La naissance de l’opinion publique dans la France du suffrage universel et de la liberté de la presse
Si la scène peinte par Buland est une scène de propagande, ni parole ni écrit n’y sont mis en avant. L’artiste soumet trois générations d’hommes et de femmes à la diffusion de l’image de Boulanger, avec un souci exemplaire du détail. Ainsi, à la cocarde tricolore du colporteur répondent le foulard rouge de l’homme d’âge mûr et le ruban bleu roi de la petite fille : Boulanger, homme providentiel presque malgré lui, a fédéré sur sa personne et surtout sur son nom et son image des tendances politiques opposées, qui se rejoignaient dans une critique de l’« opportunisme » des républicains modérés, comme Ferry. Cela dit, seuls deux des personnages sont en mesure de voter : quelle peut être l’influence du reste de la famille, en particulier celle des femmes, sur ces participants à la démocratie ?
En 1881, par la loi du 29 juillet, furent instaurées des règles de presse et de réunion qui sont toujours en vigueur aujourd’hui. La multiplication des titres de presse et des imprimés en tout genre participe de la constitution d’une opinion publique naissante. Il est difficile de savoir si la chanson de Villemer, plutôt complexe, a vraiment été chantée au cours des manifestations de soutien à Boulanger. Mais nombre d’autres refrains et slogans sont restés et attestent de l’influence de ce mode de diffusion populaire. La mise en image, en mots et en musique de la popularité de Boulanger est de ce point de vue exemplaire. Elle préfigure le déluge d’informations et de « propagandes » qui se déchaînera lors de l’affaire Dreyfus, quelques années plus tard.
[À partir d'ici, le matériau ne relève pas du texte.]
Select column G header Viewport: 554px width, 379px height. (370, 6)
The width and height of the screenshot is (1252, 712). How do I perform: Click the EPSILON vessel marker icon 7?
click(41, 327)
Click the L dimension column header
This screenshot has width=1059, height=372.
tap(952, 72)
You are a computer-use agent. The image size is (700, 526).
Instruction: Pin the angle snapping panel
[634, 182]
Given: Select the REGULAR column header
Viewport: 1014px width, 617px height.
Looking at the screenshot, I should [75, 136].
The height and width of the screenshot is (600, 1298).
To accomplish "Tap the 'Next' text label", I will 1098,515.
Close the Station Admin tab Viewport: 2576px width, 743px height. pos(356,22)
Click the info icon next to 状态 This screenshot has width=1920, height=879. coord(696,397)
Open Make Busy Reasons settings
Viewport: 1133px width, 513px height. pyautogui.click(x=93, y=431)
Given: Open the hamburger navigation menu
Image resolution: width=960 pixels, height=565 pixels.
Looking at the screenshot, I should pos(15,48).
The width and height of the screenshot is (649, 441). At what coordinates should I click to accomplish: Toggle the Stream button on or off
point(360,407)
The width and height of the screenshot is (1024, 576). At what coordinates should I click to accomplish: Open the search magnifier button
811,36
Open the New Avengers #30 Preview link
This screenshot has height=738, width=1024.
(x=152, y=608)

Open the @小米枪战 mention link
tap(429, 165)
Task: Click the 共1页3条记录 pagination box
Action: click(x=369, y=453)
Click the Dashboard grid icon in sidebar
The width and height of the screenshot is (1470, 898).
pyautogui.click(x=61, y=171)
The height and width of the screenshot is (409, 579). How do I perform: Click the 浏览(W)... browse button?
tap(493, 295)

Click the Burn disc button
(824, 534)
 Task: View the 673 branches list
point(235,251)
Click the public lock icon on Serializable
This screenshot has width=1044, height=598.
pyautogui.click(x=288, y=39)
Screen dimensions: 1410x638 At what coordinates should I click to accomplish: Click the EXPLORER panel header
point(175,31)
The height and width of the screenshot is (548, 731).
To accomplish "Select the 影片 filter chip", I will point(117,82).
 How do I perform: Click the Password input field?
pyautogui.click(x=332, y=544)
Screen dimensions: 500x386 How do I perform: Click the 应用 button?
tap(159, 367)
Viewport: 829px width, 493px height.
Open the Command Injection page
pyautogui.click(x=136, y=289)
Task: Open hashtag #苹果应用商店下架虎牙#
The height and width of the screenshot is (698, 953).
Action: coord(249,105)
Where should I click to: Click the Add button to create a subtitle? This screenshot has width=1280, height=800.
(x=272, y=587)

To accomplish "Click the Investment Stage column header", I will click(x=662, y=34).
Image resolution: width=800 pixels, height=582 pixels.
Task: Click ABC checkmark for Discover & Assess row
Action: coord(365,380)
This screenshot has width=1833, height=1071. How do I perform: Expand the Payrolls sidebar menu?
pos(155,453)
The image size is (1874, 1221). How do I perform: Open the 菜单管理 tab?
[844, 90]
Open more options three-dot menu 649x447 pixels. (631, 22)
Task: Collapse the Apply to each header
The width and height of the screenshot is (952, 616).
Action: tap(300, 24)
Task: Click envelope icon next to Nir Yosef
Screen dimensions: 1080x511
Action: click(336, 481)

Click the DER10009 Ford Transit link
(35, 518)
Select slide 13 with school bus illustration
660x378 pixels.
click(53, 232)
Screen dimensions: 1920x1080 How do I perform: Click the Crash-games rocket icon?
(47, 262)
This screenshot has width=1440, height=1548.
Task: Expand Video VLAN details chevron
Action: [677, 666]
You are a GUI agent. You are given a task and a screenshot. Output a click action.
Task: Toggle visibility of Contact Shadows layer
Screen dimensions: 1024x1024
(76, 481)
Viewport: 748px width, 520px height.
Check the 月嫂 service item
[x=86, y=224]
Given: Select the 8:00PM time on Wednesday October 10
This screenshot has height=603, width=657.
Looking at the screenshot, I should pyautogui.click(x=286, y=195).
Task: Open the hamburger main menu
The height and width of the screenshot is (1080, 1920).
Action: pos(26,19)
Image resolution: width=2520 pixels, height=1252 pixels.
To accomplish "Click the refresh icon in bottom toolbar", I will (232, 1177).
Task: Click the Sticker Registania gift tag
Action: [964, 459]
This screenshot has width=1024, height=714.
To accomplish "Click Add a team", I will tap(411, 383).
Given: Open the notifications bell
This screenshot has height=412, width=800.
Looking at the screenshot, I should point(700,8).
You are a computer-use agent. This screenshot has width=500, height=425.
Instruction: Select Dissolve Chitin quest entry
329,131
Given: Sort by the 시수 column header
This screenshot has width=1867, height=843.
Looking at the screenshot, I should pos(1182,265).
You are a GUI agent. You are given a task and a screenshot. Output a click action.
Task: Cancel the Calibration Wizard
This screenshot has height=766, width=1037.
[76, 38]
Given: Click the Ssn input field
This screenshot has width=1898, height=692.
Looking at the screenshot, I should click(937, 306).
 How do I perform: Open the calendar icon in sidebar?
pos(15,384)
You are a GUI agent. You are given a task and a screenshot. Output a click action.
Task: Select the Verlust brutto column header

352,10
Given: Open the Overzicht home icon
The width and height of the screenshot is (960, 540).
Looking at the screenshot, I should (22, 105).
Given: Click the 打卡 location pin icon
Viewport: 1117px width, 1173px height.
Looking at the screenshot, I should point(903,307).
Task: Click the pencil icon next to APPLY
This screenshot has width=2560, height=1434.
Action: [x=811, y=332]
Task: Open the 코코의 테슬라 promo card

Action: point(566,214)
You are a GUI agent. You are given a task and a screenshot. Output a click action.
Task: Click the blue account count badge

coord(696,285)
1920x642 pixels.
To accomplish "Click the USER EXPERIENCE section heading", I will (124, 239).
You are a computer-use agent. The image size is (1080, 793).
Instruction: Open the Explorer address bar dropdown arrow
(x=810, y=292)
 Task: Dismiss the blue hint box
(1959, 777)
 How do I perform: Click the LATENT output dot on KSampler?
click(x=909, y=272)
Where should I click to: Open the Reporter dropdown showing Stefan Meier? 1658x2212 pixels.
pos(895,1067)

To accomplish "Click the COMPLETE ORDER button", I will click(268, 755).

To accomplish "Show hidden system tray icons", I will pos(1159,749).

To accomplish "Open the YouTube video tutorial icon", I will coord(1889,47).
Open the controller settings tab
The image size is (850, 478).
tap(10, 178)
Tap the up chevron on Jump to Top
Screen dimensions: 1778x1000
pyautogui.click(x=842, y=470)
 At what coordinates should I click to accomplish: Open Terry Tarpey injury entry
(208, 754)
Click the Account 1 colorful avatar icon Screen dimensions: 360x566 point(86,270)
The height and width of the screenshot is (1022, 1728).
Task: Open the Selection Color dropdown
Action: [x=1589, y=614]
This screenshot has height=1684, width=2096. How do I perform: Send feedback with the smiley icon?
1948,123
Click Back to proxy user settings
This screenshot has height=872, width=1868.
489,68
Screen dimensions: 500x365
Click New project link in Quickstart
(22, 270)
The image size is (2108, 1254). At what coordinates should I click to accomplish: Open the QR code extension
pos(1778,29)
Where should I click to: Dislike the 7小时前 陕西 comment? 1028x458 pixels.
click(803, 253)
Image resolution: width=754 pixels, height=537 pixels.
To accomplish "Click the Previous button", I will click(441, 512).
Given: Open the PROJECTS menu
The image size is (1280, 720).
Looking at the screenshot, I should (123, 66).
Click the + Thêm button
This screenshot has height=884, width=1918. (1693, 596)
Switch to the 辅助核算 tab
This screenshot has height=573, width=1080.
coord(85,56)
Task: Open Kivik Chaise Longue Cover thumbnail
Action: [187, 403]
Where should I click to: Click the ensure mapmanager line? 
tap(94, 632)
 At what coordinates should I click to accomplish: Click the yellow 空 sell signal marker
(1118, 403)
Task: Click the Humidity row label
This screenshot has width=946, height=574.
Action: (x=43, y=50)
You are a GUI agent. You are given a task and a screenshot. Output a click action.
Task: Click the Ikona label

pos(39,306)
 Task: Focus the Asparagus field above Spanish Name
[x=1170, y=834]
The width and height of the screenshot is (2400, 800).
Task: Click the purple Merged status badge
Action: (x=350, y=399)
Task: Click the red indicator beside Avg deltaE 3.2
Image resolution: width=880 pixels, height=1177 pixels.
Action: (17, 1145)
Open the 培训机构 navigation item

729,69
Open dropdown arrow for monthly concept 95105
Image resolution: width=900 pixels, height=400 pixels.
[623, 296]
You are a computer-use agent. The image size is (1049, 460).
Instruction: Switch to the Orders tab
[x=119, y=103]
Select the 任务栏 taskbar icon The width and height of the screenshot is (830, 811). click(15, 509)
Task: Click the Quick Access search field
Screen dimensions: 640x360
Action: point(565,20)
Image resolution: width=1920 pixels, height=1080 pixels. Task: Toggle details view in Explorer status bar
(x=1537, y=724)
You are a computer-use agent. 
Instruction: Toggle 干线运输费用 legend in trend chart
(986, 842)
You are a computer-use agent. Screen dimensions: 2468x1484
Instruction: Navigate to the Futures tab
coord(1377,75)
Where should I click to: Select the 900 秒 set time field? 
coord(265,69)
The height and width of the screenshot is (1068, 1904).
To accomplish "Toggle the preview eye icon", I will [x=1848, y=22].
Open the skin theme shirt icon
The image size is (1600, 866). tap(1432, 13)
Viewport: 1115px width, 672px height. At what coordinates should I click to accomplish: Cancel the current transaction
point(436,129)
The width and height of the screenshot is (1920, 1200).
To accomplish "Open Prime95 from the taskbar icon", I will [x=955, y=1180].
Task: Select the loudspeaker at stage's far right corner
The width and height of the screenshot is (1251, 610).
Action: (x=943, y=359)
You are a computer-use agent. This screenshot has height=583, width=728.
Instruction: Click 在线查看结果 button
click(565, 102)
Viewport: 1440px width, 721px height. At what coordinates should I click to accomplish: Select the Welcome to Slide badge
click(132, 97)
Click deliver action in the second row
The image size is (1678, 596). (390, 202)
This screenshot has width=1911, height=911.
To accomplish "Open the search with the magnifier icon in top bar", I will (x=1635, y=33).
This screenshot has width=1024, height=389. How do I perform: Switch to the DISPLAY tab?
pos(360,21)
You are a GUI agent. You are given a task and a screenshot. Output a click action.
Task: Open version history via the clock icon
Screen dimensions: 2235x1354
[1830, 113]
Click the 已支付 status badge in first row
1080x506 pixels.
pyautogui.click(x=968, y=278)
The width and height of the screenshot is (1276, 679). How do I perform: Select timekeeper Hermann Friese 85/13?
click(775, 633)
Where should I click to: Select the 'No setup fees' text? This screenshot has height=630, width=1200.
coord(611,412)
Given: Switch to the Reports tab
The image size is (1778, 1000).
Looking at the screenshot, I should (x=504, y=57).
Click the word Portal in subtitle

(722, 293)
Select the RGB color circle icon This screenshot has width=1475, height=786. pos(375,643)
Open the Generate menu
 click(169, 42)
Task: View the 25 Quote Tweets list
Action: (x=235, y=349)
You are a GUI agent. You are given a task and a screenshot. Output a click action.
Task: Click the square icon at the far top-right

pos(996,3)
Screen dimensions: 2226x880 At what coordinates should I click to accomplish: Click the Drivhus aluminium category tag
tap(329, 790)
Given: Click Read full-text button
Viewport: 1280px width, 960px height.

Raoul GIRARDET, Mythes et mythologies politiques, Paris, Le Seuil, 1986.
Jacques NÉRÉ, Le Boulangisme et la presse, Paris, Armand Colin, 1964 (rééd.2005).
Jean-François SIRINELLI (dir.), Les Droites françaises, de la Révolution à nos jours, Paris, Gallimard, coll. « Folio Histoire », 1992.
Michel WINOCK, La Fièvre hexagonale, Paris, Le Seuil, 1987.